Exercise aim: Each record has to be returned exactly as it appears.

Data:
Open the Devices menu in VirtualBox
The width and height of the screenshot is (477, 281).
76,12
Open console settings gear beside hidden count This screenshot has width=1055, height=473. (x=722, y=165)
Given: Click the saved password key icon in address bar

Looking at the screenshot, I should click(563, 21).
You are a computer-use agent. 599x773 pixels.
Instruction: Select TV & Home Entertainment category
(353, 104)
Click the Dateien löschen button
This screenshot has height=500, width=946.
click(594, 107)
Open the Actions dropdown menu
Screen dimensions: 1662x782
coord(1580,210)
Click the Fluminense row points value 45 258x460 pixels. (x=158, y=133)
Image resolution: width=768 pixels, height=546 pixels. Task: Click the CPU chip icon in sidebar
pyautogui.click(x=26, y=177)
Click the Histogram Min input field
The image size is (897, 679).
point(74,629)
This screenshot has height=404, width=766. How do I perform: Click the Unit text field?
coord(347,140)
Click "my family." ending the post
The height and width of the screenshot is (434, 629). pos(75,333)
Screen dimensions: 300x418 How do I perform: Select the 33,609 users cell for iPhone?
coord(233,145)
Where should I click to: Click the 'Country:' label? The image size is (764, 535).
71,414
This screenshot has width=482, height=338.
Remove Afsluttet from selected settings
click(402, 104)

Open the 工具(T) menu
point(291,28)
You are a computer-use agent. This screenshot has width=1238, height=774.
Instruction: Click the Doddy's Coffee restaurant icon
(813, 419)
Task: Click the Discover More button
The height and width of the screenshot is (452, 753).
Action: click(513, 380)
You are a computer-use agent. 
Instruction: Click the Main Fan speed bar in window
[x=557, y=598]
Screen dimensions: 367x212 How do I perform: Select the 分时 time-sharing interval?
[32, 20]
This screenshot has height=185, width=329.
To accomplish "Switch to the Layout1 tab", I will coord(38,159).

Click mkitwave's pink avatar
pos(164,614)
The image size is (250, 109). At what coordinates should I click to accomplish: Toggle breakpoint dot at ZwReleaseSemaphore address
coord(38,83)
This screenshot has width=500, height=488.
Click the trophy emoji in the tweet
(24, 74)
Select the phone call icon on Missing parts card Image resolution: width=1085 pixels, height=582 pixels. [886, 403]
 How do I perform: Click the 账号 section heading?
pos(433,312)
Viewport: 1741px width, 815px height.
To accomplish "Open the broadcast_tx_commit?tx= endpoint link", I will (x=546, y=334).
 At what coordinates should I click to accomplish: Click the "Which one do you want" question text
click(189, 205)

Written response:
Open the Devices menu in VirtualBox
The width and height of the screenshot is (477, 281).
76,12
Open console settings gear beside hidden count This screenshot has width=1055, height=473. (x=722, y=165)
Given: Click the saved password key icon in address bar

Looking at the screenshot, I should click(563, 21).
You are a computer-use agent. 599x773 pixels.
Instruction: Select TV & Home Entertainment category
(353, 104)
Click the Dateien löschen button
This screenshot has height=500, width=946.
click(594, 107)
Open the Actions dropdown menu
Screen dimensions: 1662x782
coord(1580,210)
Click the Fluminense row points value 45 258x460 pixels. (x=158, y=133)
Image resolution: width=768 pixels, height=546 pixels. Task: Click the CPU chip icon in sidebar
pyautogui.click(x=26, y=177)
Click the Histogram Min input field
The image size is (897, 679).
point(74,629)
This screenshot has height=404, width=766. How do I perform: Click the Unit text field?
coord(347,140)
Click "my family." ending the post
The height and width of the screenshot is (434, 629). pos(75,333)
Screen dimensions: 300x418 How do I perform: Select the 33,609 users cell for iPhone?
coord(233,145)
Where should I click to: Click the 'Country:' label? The image size is (764, 535).
71,414
This screenshot has width=482, height=338.
Remove Afsluttet from selected settings
click(402, 104)

Open the 工具(T) menu
point(291,28)
You are a computer-use agent. This screenshot has width=1238, height=774.
Instruction: Click the Doddy's Coffee restaurant icon
(813, 419)
Task: Click the Discover More button
The height and width of the screenshot is (452, 753).
Action: click(513, 380)
You are a computer-use agent. 
Instruction: Click the Main Fan speed bar in window
[x=557, y=598]
Screen dimensions: 367x212 How do I perform: Select the 分时 time-sharing interval?
[32, 20]
This screenshot has height=185, width=329.
To accomplish "Switch to the Layout1 tab", I will coord(38,159).

Click mkitwave's pink avatar
pos(164,614)
The image size is (250, 109). At what coordinates should I click to accomplish: Toggle breakpoint dot at ZwReleaseSemaphore address
coord(38,83)
This screenshot has width=500, height=488.
Click the trophy emoji in the tweet
(24, 74)
Select the phone call icon on Missing parts card Image resolution: width=1085 pixels, height=582 pixels. [886, 403]
 How do I perform: Click the 账号 section heading?
pos(433,312)
Viewport: 1741px width, 815px height.
To accomplish "Open the broadcast_tx_commit?tx= endpoint link", I will (x=546, y=334).
 At what coordinates should I click to accomplish: Click the "Which one do you want" question text
click(189, 205)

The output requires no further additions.